Skip to main content

Crate cachebench

Crate cachebench 

Source
Expand description

Prompt-cache observability for LLM APIs.

Wrap your LLM call site with a CacheTracker, feed it the Usage returned by the provider, and get per-call cache hit ratio, cost saved, and regression alerts.

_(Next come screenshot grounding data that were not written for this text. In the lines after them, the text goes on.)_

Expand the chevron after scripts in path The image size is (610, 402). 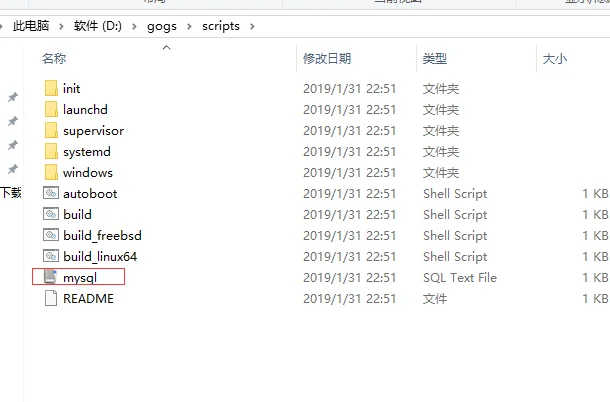tap(252, 26)
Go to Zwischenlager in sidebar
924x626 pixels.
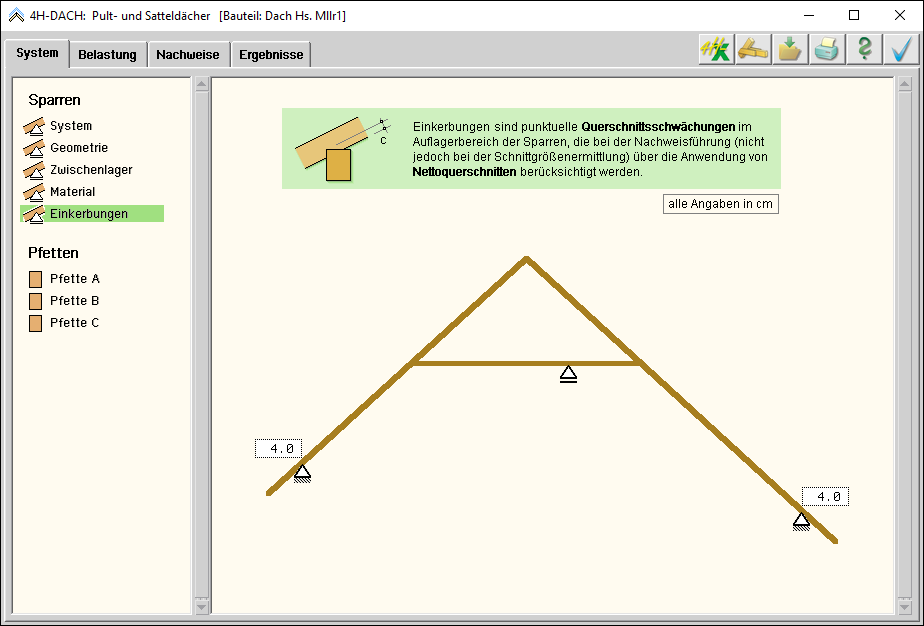(x=90, y=170)
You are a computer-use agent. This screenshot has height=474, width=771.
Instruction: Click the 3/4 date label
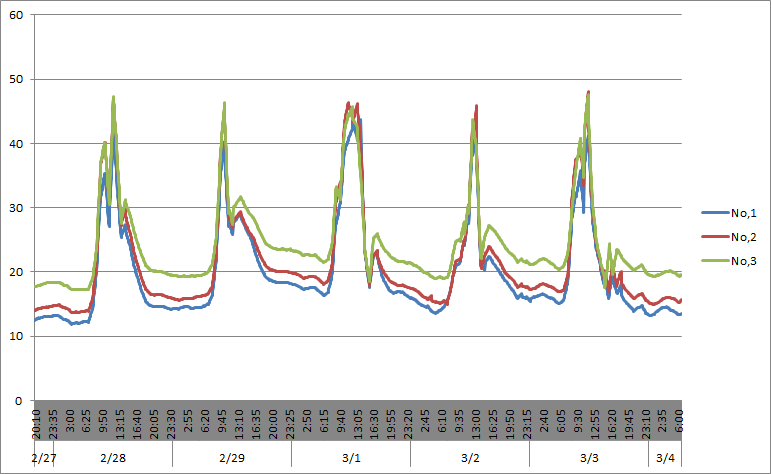tap(665, 457)
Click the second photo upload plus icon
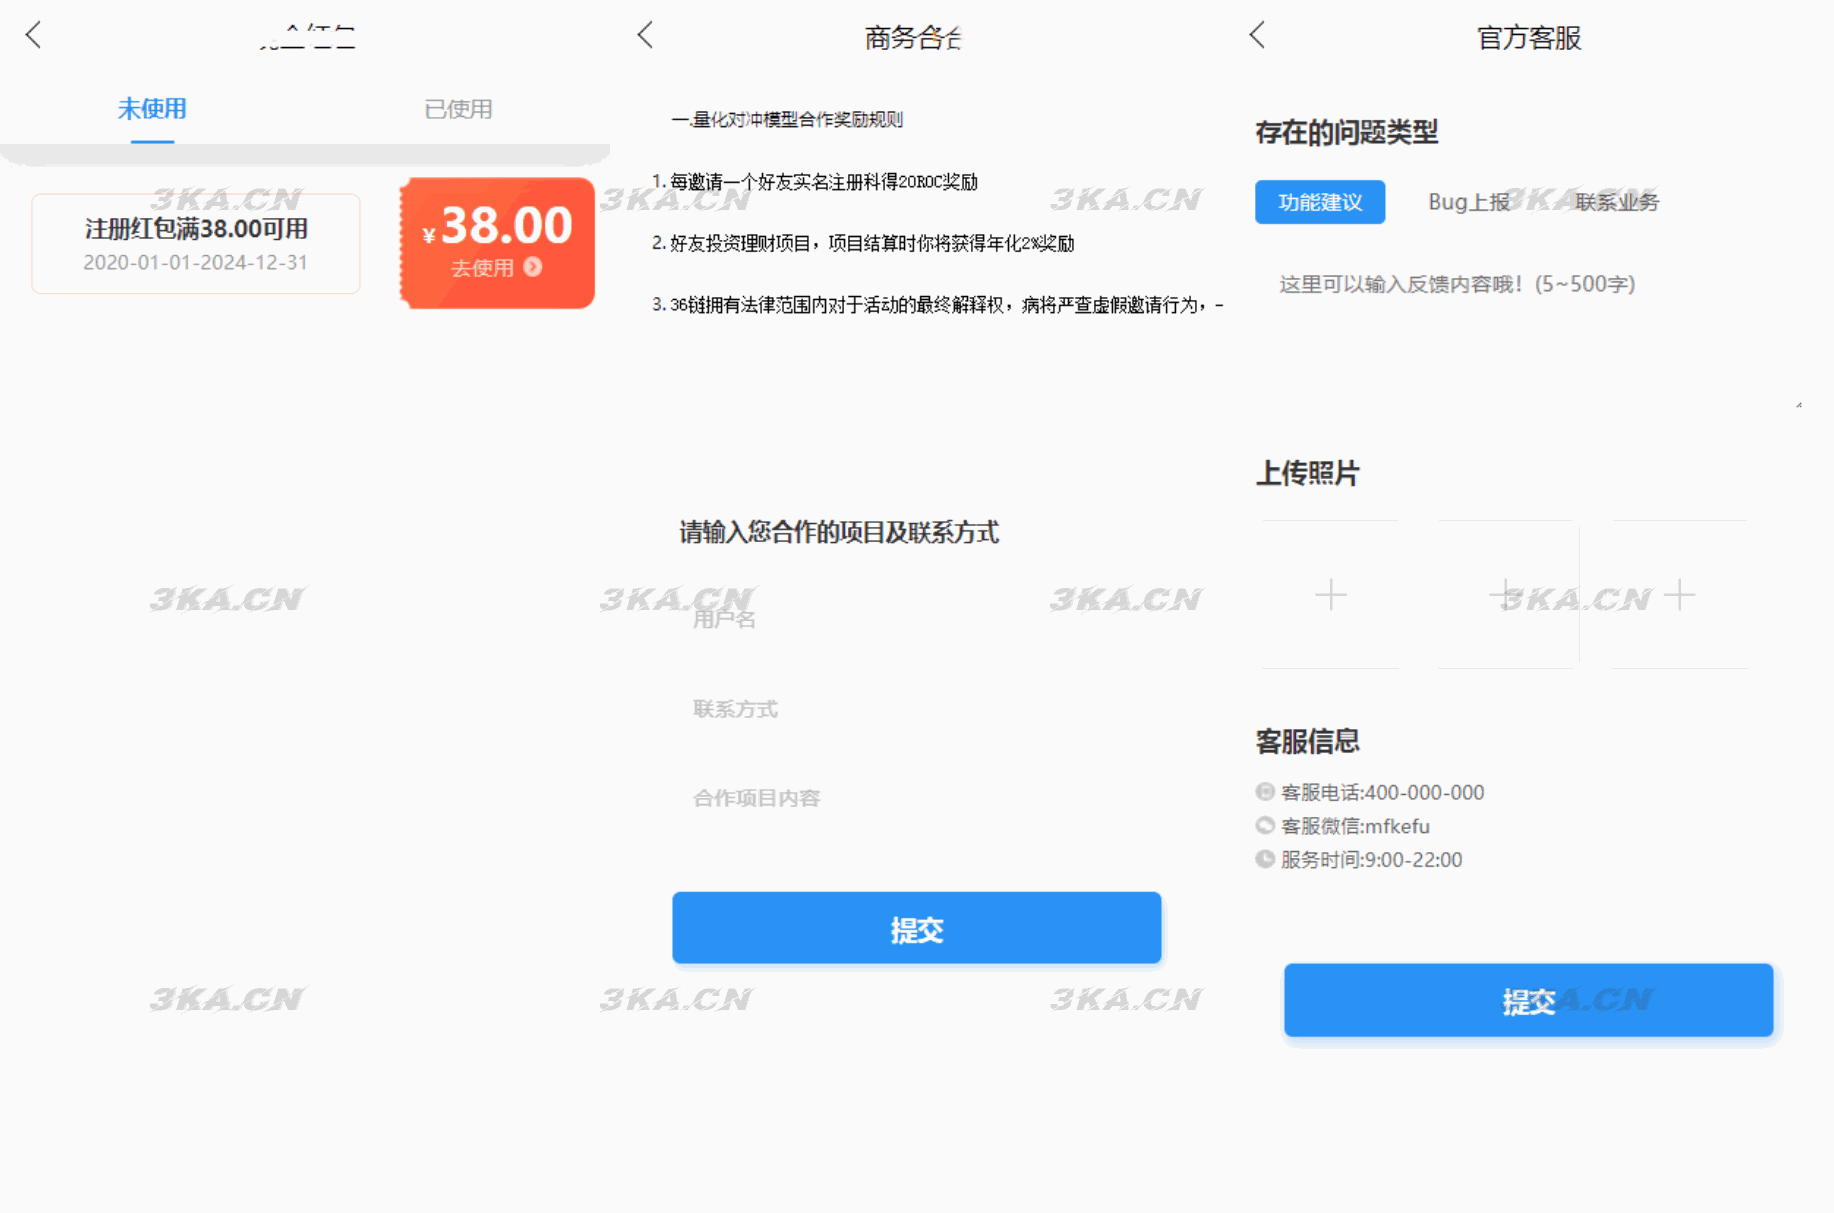 point(1506,595)
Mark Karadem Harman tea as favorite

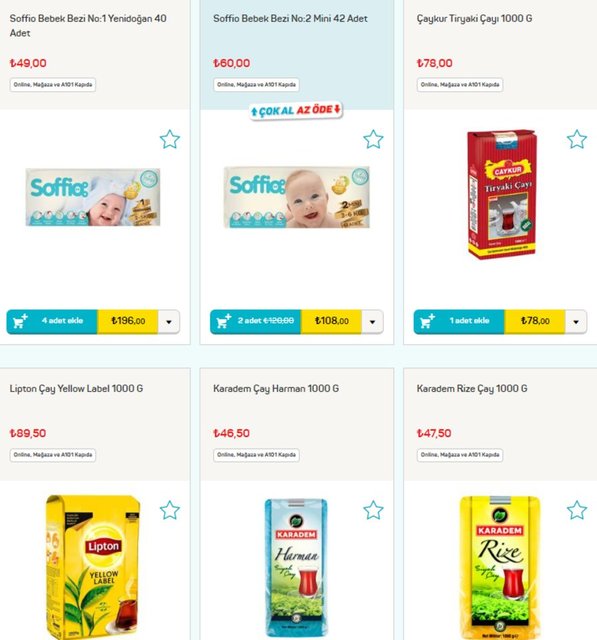[373, 510]
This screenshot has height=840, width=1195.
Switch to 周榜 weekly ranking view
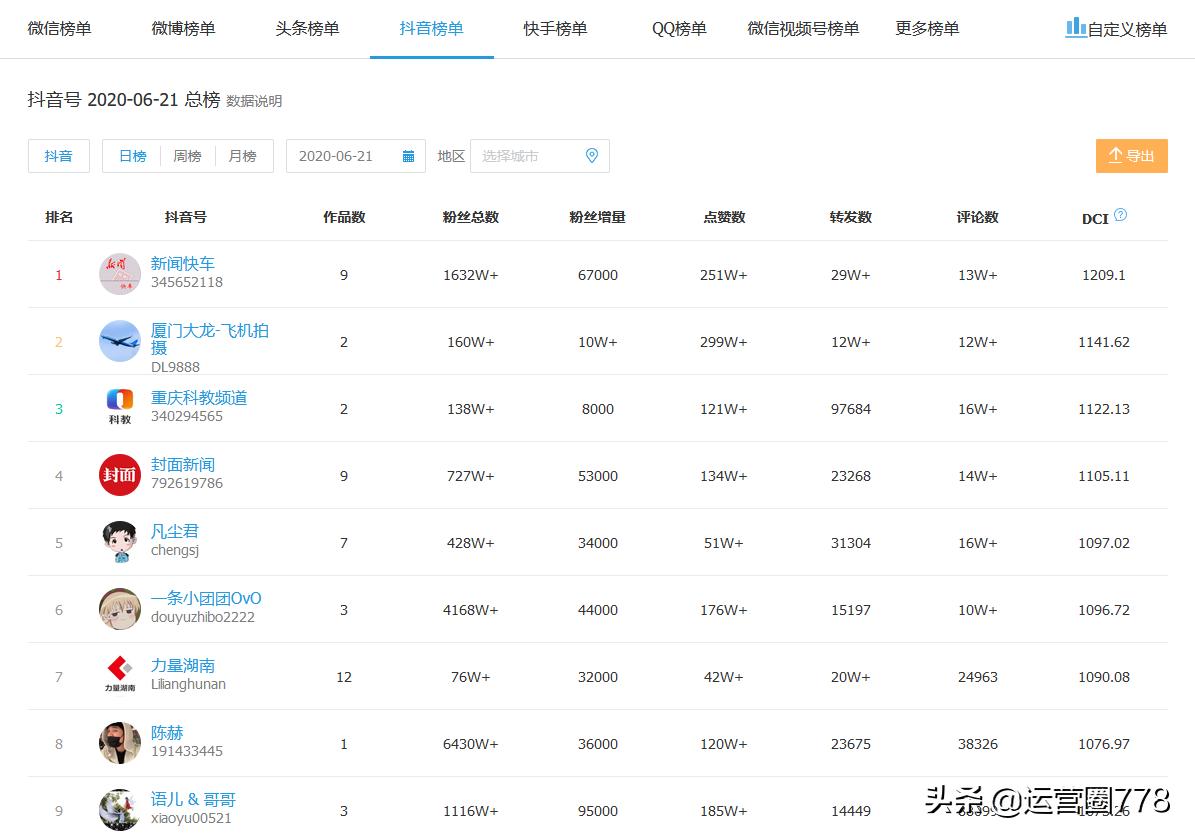click(x=187, y=156)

Cross-provider (Anthropic, OpenAI, Bedrock).

§Quick start

use cachebench::{CacheTracker, Provider, Usage};
use std::time::Duration;

let tracker = CacheTracker::new(Provider::Anthropic)
    .with_alert_threshold(0.6);

// After your LLM call:
let usage = Usage {
    input_tokens: 100,
    cache_read_tokens: 800,
    cache_creation_tokens: 0,
    output_tokens: 50,
};
let metrics = tracker.record("prefix-abc".into(), usage, Duration::from_millis(420));
assert_eq!(metrics.hit_ratio(), Some(1.0));

Structs§

Aggregate
Aggregate statistics across many calls.
CacheTracker
Records per-call cache metrics and exposes aggregate / per-prefix views.
CallMetrics
One recorded LLM call with cache metrics attached.
PrefixStats
Per-prefix stats group; lets you spot which system prompt regressed.
Pricing
Per-million-token USD prices for one provider’s tier.
Usage
Token usage breakdown extracted from a provider response.

Enums§

Provider
LLM provider whose cache mechanics we’re tracking.

Constants§

DEFAULT_ANTHROPIC_PRICING
Anthropic Claude Sonnet 4 default pricing as of late 2025.
DEFAULT_BEDROCK_PRICING
Bedrock Claude default pricing as of late 2025.
DEFAULT_OPENAI_PRICING
OpenAI GPT-4o default pricing as of late 2025.

Functions§

fingerprint
Stable hash of the cacheable prefix portion of a call.